Most of my fondest memories are tied in one way or another to marching band. I did marching band for five years as a tuba. There is no other opportunity like it to experience the Wisconsin Idea firsthand. We played at Rose Bowls, a Final Four tournament run, several other bowl games, every hockey and volleyball game we could get to, and got to tour around Wisconsin and the country, playing in parades and concerts. A lot of our lifelong friends are reformed band members, and that’s where I met my wife.
How did your experience in the College of Engineering shape your career path?
One of the things that really helped shape my career, and specifically my career in chemical engineering, was that there wasn’t an overwhelming pressure to choose between industry or a graduate career path, and both were supported by the faculty. While the department encouraged finding your passion, a lot I also credit to Engineering Career Services, which was and is a great differentiator for the College of Engineering. I recruit for our company at colleges all over the country, and Madison is still one of the best at preparing students for future careers.
Of what professional accomplishment are you most proud?
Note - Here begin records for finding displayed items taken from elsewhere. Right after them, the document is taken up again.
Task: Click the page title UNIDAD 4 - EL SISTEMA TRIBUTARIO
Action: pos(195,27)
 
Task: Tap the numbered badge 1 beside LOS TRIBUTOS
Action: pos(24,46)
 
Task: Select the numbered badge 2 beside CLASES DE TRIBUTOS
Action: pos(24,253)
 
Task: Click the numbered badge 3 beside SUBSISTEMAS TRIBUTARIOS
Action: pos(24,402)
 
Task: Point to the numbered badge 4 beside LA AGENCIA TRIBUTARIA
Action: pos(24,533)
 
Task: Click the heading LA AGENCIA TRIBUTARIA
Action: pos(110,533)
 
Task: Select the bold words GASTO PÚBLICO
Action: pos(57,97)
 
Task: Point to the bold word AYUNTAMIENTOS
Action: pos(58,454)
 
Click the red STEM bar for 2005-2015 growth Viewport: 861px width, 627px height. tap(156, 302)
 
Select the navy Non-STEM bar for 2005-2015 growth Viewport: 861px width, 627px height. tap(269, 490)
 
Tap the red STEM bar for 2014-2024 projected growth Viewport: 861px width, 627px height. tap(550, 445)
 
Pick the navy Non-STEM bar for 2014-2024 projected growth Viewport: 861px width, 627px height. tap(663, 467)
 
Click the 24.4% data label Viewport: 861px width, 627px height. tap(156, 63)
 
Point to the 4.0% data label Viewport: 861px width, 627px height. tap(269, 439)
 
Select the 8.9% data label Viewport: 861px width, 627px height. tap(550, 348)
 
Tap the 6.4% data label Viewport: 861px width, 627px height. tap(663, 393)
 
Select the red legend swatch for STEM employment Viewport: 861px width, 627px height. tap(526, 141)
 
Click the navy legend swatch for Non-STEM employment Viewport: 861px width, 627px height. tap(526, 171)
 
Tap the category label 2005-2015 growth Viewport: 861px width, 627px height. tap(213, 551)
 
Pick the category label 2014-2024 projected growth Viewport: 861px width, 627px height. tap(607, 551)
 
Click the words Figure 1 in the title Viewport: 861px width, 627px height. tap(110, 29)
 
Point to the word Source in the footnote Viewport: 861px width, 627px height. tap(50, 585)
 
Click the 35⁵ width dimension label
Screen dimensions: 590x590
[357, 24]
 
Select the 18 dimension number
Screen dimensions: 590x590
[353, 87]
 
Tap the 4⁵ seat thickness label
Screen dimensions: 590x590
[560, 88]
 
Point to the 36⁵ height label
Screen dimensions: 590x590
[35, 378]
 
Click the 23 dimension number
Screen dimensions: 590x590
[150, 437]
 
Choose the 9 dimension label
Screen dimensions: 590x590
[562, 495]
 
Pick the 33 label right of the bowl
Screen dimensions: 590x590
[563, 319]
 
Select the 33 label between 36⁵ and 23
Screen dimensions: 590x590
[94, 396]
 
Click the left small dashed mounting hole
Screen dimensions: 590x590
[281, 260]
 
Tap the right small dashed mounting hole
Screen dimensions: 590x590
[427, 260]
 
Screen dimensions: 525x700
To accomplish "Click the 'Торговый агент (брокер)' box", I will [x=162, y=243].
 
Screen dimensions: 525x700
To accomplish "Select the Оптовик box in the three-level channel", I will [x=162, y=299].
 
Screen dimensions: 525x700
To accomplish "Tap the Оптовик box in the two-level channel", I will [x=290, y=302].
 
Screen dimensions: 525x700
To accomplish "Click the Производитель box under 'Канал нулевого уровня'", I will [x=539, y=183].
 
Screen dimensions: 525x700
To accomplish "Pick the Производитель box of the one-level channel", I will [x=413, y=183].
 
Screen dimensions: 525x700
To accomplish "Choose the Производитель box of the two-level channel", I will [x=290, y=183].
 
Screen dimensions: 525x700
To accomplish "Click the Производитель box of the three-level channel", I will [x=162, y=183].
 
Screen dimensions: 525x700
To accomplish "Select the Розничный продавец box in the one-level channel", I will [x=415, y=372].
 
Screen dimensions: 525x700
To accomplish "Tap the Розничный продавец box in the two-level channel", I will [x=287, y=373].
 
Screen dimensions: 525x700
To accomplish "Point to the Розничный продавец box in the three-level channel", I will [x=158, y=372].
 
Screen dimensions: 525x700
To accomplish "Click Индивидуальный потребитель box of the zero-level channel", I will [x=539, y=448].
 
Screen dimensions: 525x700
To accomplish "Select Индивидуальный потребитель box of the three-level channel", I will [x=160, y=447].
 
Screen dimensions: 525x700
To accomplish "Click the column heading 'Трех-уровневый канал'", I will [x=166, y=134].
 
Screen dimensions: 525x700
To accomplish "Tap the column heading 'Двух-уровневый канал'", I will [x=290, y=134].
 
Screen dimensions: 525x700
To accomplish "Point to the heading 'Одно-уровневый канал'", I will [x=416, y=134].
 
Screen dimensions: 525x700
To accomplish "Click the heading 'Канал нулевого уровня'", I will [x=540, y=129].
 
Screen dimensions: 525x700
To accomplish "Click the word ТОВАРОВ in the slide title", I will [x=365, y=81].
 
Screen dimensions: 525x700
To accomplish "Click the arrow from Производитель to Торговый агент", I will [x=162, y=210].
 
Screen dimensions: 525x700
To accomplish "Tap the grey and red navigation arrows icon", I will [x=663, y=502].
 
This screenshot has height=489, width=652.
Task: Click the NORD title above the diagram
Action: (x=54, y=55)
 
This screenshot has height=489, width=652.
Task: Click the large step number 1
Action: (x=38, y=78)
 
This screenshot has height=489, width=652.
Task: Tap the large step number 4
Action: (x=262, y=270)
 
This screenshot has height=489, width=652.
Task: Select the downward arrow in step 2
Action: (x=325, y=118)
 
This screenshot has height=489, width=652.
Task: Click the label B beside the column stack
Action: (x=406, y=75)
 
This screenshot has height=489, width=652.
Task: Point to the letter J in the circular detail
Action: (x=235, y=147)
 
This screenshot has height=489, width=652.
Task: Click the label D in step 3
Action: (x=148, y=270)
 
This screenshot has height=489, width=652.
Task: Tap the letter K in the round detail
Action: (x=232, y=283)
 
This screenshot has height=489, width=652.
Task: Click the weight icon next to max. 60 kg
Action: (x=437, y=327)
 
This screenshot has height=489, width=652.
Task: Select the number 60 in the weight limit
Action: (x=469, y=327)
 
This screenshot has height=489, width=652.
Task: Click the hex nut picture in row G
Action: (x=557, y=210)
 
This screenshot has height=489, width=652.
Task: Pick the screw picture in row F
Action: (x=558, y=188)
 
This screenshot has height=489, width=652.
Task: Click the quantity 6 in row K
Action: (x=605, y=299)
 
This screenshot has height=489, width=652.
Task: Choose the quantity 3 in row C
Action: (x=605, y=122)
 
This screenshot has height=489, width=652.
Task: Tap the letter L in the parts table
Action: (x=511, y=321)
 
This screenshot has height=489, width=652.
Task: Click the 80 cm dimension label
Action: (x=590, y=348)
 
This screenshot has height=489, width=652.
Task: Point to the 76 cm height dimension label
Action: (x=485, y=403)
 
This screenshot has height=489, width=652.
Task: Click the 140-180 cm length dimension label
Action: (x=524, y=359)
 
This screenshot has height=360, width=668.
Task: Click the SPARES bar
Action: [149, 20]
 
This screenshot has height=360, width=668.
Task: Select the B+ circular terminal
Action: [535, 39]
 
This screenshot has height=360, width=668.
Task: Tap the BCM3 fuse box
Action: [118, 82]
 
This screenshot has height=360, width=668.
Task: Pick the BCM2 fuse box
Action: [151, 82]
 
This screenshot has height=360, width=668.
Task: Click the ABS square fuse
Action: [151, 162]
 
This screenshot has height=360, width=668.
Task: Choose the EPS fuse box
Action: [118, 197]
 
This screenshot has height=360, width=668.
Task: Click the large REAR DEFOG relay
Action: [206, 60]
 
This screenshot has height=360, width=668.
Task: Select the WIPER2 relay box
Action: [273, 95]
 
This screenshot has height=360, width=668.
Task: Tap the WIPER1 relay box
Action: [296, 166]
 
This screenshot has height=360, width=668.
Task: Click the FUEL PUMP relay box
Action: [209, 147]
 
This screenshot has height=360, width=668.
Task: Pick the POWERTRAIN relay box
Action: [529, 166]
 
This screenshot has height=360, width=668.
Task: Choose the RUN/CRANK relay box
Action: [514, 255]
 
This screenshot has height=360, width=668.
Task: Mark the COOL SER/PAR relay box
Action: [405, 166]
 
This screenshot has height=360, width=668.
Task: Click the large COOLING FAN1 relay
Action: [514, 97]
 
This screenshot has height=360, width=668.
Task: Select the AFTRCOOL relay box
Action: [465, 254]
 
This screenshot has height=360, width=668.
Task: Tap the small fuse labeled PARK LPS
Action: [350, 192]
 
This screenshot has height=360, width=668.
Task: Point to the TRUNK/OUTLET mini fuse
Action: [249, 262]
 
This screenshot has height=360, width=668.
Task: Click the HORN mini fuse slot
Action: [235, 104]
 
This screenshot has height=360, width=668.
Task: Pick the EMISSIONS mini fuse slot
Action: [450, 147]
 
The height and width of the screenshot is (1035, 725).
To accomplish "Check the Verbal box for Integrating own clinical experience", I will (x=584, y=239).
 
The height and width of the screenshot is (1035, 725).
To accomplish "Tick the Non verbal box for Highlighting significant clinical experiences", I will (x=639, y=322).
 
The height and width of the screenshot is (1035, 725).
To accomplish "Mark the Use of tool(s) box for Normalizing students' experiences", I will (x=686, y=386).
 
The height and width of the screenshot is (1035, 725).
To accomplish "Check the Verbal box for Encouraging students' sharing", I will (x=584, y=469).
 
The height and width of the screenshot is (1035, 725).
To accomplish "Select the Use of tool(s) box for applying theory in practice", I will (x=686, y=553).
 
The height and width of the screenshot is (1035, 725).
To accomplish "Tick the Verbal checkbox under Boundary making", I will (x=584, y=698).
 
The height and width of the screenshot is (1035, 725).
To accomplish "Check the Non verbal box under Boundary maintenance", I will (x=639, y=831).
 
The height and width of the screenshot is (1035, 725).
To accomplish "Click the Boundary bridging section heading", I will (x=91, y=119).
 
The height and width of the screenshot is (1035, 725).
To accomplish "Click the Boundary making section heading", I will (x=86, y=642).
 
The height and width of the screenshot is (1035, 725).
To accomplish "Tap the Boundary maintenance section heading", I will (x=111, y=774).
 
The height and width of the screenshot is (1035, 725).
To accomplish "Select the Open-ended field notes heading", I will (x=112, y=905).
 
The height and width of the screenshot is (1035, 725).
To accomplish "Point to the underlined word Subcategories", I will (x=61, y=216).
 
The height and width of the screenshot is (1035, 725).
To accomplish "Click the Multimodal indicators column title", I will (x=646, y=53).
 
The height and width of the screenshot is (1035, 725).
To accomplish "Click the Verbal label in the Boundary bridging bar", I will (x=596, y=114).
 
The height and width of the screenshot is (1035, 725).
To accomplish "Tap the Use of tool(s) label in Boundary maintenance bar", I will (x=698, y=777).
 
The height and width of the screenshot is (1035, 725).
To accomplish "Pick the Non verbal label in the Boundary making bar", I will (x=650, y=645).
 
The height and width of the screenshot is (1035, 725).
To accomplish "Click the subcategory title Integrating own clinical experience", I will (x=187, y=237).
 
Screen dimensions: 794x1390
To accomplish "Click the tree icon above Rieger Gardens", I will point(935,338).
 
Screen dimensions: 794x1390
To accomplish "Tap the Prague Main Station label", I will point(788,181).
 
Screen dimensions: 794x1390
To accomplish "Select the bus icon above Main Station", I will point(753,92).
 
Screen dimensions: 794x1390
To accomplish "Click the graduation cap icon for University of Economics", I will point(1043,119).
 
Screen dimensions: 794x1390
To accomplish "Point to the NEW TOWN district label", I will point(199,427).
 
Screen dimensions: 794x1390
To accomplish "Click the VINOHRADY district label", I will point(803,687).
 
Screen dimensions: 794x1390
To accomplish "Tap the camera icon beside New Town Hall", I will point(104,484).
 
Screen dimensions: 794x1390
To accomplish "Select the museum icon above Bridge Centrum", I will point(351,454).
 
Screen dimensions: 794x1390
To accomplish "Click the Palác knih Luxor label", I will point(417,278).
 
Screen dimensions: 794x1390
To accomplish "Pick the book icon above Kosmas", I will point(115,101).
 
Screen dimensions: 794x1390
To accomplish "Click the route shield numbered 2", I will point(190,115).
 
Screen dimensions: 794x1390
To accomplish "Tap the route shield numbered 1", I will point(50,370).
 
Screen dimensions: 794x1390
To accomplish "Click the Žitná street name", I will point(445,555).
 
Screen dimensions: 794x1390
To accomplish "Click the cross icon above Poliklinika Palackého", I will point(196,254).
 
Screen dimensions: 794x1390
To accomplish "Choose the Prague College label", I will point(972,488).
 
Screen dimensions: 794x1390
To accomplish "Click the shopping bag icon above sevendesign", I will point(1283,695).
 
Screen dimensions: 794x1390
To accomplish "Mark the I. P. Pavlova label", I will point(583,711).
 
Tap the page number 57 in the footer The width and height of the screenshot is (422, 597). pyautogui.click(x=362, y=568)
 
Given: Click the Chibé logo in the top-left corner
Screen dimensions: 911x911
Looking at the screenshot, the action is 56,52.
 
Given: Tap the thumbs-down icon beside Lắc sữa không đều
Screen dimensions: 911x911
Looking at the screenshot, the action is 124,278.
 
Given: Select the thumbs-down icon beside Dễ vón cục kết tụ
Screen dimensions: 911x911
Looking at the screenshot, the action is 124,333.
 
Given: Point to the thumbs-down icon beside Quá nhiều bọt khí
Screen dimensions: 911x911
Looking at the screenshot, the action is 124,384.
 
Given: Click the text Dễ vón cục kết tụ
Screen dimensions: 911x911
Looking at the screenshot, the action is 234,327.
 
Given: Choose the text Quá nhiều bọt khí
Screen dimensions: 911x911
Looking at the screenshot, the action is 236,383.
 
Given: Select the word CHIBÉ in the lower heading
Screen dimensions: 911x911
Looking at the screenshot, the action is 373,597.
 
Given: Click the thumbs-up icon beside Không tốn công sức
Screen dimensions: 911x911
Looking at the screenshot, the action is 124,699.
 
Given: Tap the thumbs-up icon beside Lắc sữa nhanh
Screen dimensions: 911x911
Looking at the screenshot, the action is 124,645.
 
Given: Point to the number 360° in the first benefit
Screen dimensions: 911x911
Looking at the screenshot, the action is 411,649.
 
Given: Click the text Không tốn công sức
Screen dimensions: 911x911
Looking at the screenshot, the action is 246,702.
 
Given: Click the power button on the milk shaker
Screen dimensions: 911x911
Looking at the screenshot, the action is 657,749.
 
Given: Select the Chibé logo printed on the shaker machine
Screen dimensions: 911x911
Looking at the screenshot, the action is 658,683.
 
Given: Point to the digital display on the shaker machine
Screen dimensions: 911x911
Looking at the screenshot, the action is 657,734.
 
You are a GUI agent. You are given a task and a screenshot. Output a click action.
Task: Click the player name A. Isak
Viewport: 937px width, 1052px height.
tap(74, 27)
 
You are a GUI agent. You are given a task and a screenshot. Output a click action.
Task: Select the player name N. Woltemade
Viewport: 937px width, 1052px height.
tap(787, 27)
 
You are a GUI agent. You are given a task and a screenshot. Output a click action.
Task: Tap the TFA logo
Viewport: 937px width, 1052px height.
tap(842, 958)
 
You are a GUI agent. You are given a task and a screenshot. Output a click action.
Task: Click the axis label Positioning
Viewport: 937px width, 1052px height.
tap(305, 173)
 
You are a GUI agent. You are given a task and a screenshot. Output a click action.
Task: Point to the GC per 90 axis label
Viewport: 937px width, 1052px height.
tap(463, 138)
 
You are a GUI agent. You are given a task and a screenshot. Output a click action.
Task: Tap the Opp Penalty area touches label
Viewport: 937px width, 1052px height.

One that comes to mind there, and it’s really a small group of dedicated folks over the years that I’ve worked on this with, is advancing co-op and new-hire engineer development with the company. This has been a focus area almost since I started with the company, and it’s become a strength of the company because we have a group who is passionate around early-career development.
Who played the greatest role in your achievements?
There are a lot of folks. I was fortunate early in my career, especially in the first three years I was an engineer, to have a small number of formal or informal mentors that really took the time and had the diligence to teach and mentor me about what it meant to be an engineer and a leader. They had high standards for what they expected young engineers to do and they were unapologetic about it.
What advice would you give students in your discipline today?
One piece of advice that I always give young engineers here is if someone takes the time to ask you to do something that maybe you don’t really want to do, the right answer is always yes. There’s probably a reason they’re asking you to do it, whether it is a special skillset or the capability that you have or they want to see you perform in a step-out role. Those types of roles have always given me differential opportunities to develop as an engineer. Even if something is hard, unglamorous, or out of your comfort zone, take it on.
If you had to do it all over again and pick a major other than engineering, what would you choose?
It’s hard to imagine another one, but I probably wouldn’t have ended up at Wisconsin if I didn’t go the engineering route. I probably would have gone to culinary arts school instead.
What are your hobbies/interests?
Cooking is one thing I’m most passionate about. My wife and I love to cook for ourselves and others and traveling to places that have good cuisine. Almost every aspect about where we eat when we’re on a trip will be thought out to avoid things that we make at home or to avoid fast food. I also love spending time with family and traveling, playing and watching sports, woodworking, and playing the piano and bass.